When communication between the parties involved in a conflict is nonexistent, or when it is hostile or negative in tone, disagreements frequently result in escalation of negative feelings and lead to conflict. In other cases, when communication is more open and positive, the parties in potential conflict are more likely to be able to deal with each other effectively, with a result that produces compromise and cooperation (Balliet, 2010).
Communication has a number of benefits, each of which improves the likelihood of cooperation. For one, communication allows individuals to tell others how they are planning to behave and what they are currently contributing to the group effort, which helps the group learn about the motives and behaviors of the others and helps the group develop norms for cooperation. Communication has a positive effect because it increases the expectation that the others will act cooperatively and also reduces the potential of being a “sucker” to the free riding of others. Thus communication allows the parties to develop a sense of trust (Messick & Brewer, 1983).
Once cooperative norms are in place, they can improve the possibilities for long-term cooperation because they produce a public commitment on the part of the parties to cooperate as well as an internalized obligation to honor those commitments (Kerr, Garst, Lewandowski, & Harris, 1997). In fact, Norbert Kerr and his colleagues (Kerr, Ganst, Lewandowski, & Harris, 1997; Kerr & Kaufman-Gilliland, 1994) have found that group discussion commits group members to act cooperatively to such an extent that it is not always necessary to monitor their behavior; once the group members have shared their intentions to cooperate, they will continue to do so because of a private, internalized commitment to it.
Communication can also allow the people working together to plan what they should do and therefore can help them better coordinate their efforts. For instance, in a resource dilemma game, discussion allows the group to monitor their withdrawals from the public good so that the pool is not depleted (Liebrand, 1984). And if only a certain number of individuals need to contribute in a contributions dilemma in order for the public good to be maintained, communication may allow the group members to set up a system that ensures that this many, but not more, contribute in any given session.
Finally, communication may also help people realize the advantages, over the long term, of cooperating.

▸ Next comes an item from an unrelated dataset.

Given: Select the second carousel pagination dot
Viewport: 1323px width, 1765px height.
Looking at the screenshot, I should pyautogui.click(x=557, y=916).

If, as a result of communication, the individuals learn that the others are actually behaving cooperatively (something that might not have been apparent given prior misperceptions that make us overestimate the extent to which others are competing), this might increase the motivation to cooperate oneself. Alternatively, learning that others are behaving competitively and thus threatening the resources may help make it clear to all the parties that increased cooperation is essential (Jorgenson & Papciak, 1981).
Perhaps the most important benefit of communication is the potential of learning that the goals of the parties involved in the conflict are not always incompatible (Thompson & Hrebec, 1996; Thompson, 1991). A major barrier to increasing cooperation is that individuals expect both that situations are arranged such that they are fixed-sum and that others will act competitively to attempt to gain a greater share of the outcomes. Neither of these assumptions is necessarily true, however, and thus one potential benefit of communication is that the parties come to see the situation more accurately.

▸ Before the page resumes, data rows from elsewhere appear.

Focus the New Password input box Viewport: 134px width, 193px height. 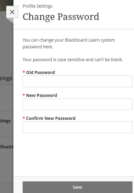click(x=78, y=104)
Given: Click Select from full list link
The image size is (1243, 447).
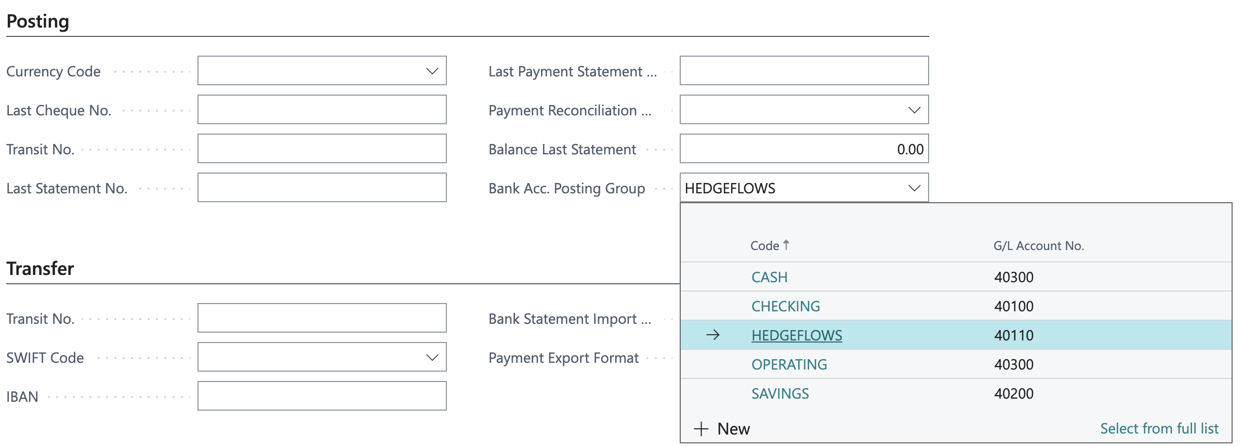Looking at the screenshot, I should tap(1159, 428).
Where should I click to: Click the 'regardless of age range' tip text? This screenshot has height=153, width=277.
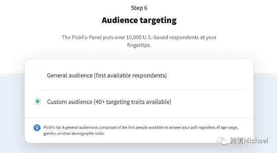218,128
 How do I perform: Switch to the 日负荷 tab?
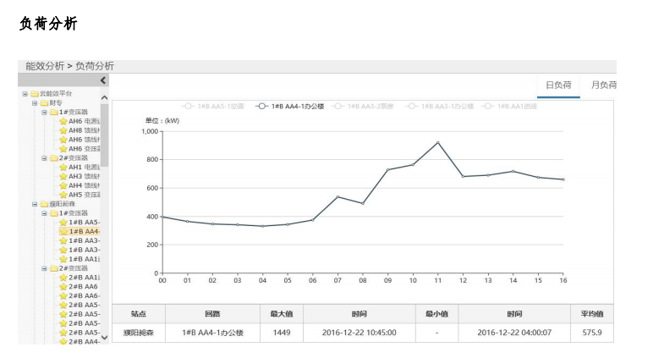558,85
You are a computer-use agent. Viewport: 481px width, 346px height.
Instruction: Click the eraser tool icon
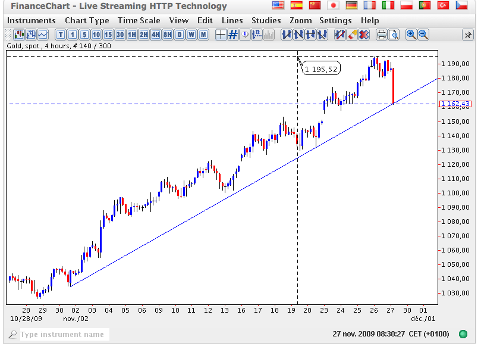pos(352,35)
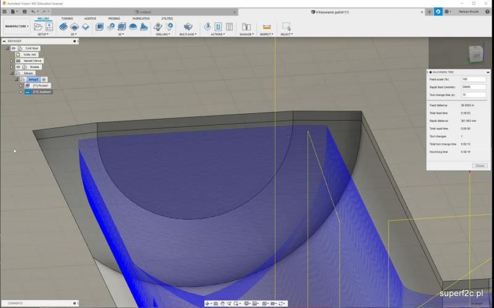The height and width of the screenshot is (308, 494).
Task: Click the ViewCube in the viewport
Action: [x=475, y=56]
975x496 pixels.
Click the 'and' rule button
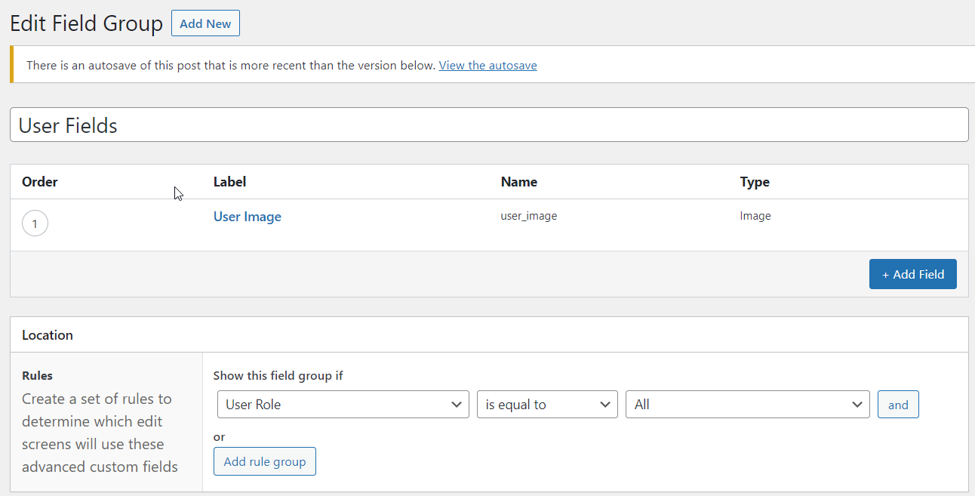897,405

One example of a situation in which communication was successful is the meeting held at Camp David, Maryland, in 1978 between the delegates of Egypt and Israel. Both sides sat down together with then–U.S. President Carter to attempt to reach an accord over the fate of the Sinai Peninsula, which Israel had occupied for many years. Initially, neither side would budge, and attempts to divide the land in half were opposed by both sides. It appeared that there was a fixed-sum situation in which land was the important factor, and neither wanted to give it up. Over the course of discussion, communication prevailed. It became clear that what Egypt really wanted out of the deal was sovereignty over lands that were perceived as historically part of Egypt. On the other hand, what Israel valued the most was security. The outcome of the discussion was that Israel eventually agreed to return the land to Egypt in exchange for a demilitarized zone and the establishment of new Israeli air bases. Despite the initial perceptions, the situation turned out to be integrative rather than fixed-sum, and both sides were able to get what they wanted.

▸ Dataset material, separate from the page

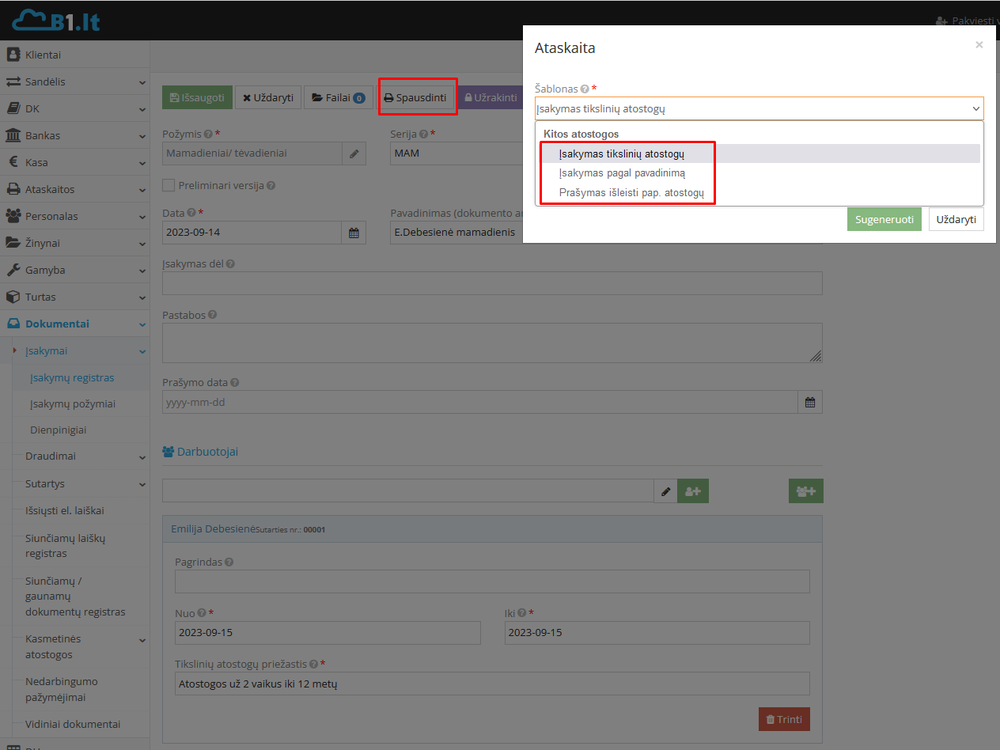
Task: Click the Spausdinti print button
Action: click(x=416, y=97)
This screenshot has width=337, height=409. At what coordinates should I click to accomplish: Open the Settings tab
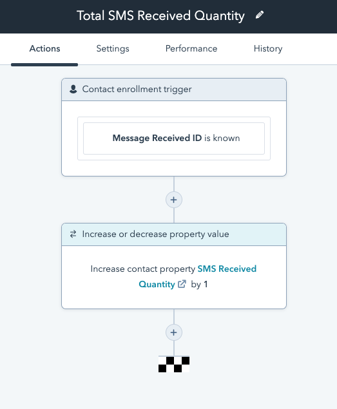coord(113,48)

Laboratory studies have also demonstrated the benefits of communication. Leigh Thompson (1991) found that groups in negotiation did not always effectively communicate, but those that did were more able to reach compromises that benefited both parties. Although the parties came to the situation expecting the game to be a fixed-sum situation, communication allowed them to learn that the situation was actually integrative—the parties had different needs that allowed them to achieve a mutually beneficial solution. Interestingly, Thompson found that it did not matter whether both parties involved in the dispute were instructed to communicate or if the communication came in the form of questions from only one of the two participants. In both cases, the parties who communicated viewed the other’s perspectives more accurately, and the result was better outcomes. Communication will not improve cooperation, however, if it is based on communicating hostility rather than working toward cooperation. In studies in which individuals played the trucking game, for instance, the communication was generally in the form of threats and did not reduce conflict (McClintock, Stech, & Keil, 1983).